- _THE TASK_: Only an exact retyping of all the entries counts as an answer.

= Beginning of Section =

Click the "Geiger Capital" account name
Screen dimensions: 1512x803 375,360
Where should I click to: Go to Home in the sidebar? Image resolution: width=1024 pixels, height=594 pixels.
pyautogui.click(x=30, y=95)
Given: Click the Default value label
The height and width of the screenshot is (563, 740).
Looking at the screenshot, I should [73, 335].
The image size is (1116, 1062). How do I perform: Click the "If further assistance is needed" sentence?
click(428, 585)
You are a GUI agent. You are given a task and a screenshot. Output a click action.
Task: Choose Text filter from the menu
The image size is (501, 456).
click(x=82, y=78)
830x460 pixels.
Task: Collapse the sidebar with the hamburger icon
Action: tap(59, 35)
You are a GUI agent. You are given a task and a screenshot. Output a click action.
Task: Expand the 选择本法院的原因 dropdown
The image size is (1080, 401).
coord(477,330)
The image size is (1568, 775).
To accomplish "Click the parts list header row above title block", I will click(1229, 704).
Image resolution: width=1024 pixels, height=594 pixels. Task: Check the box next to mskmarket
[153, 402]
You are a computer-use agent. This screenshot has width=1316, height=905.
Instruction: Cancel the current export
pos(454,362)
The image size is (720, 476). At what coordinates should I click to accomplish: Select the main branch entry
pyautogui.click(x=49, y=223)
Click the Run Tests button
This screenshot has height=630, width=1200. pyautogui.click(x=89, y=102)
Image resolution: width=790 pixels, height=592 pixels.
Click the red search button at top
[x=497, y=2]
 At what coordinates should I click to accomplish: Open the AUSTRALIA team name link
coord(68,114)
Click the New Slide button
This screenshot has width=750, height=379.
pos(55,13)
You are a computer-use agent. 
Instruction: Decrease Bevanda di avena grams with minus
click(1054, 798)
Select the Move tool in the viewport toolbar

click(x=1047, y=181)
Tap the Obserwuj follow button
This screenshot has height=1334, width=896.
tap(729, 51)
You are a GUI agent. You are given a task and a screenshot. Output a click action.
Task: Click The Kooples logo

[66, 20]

= End of Section =

- _OUTPUT OF THE EXERCISE_:
Click the "Geiger Capital" account name
Screen dimensions: 1512x803 375,360
Where should I click to: Go to Home in the sidebar? Image resolution: width=1024 pixels, height=594 pixels.
pyautogui.click(x=30, y=95)
Given: Click the Default value label
The height and width of the screenshot is (563, 740).
Looking at the screenshot, I should [73, 335].
The image size is (1116, 1062). How do I perform: Click the "If further assistance is needed" sentence?
click(428, 585)
You are a GUI agent. You are given a task and a screenshot. Output a click action.
Task: Choose Text filter from the menu
The image size is (501, 456).
click(x=82, y=78)
830x460 pixels.
Task: Collapse the sidebar with the hamburger icon
Action: tap(59, 35)
You are a GUI agent. You are given a task and a screenshot. Output a click action.
Task: Expand the 选择本法院的原因 dropdown
The image size is (1080, 401).
coord(477,330)
The image size is (1568, 775).
To accomplish "Click the parts list header row above title block", I will click(1229, 704).
Image resolution: width=1024 pixels, height=594 pixels. Task: Check the box next to mskmarket
[153, 402]
You are a computer-use agent. This screenshot has width=1316, height=905.
Instruction: Cancel the current export
pos(454,362)
The image size is (720, 476). At what coordinates should I click to accomplish: Select the main branch entry
pyautogui.click(x=49, y=223)
Click the Run Tests button
This screenshot has height=630, width=1200. pyautogui.click(x=89, y=102)
Image resolution: width=790 pixels, height=592 pixels.
Click the red search button at top
[x=497, y=2]
 At what coordinates should I click to accomplish: Open the AUSTRALIA team name link
coord(68,114)
Click the New Slide button
This screenshot has width=750, height=379.
pos(55,13)
You are a computer-use agent. 
Instruction: Decrease Bevanda di avena grams with minus
click(1054, 798)
Select the Move tool in the viewport toolbar

click(x=1047, y=181)
Tap the Obserwuj follow button
This screenshot has height=1334, width=896.
tap(729, 51)
You are a GUI agent. You are given a task and a screenshot. Output a click action.
Task: Click The Kooples logo

[66, 20]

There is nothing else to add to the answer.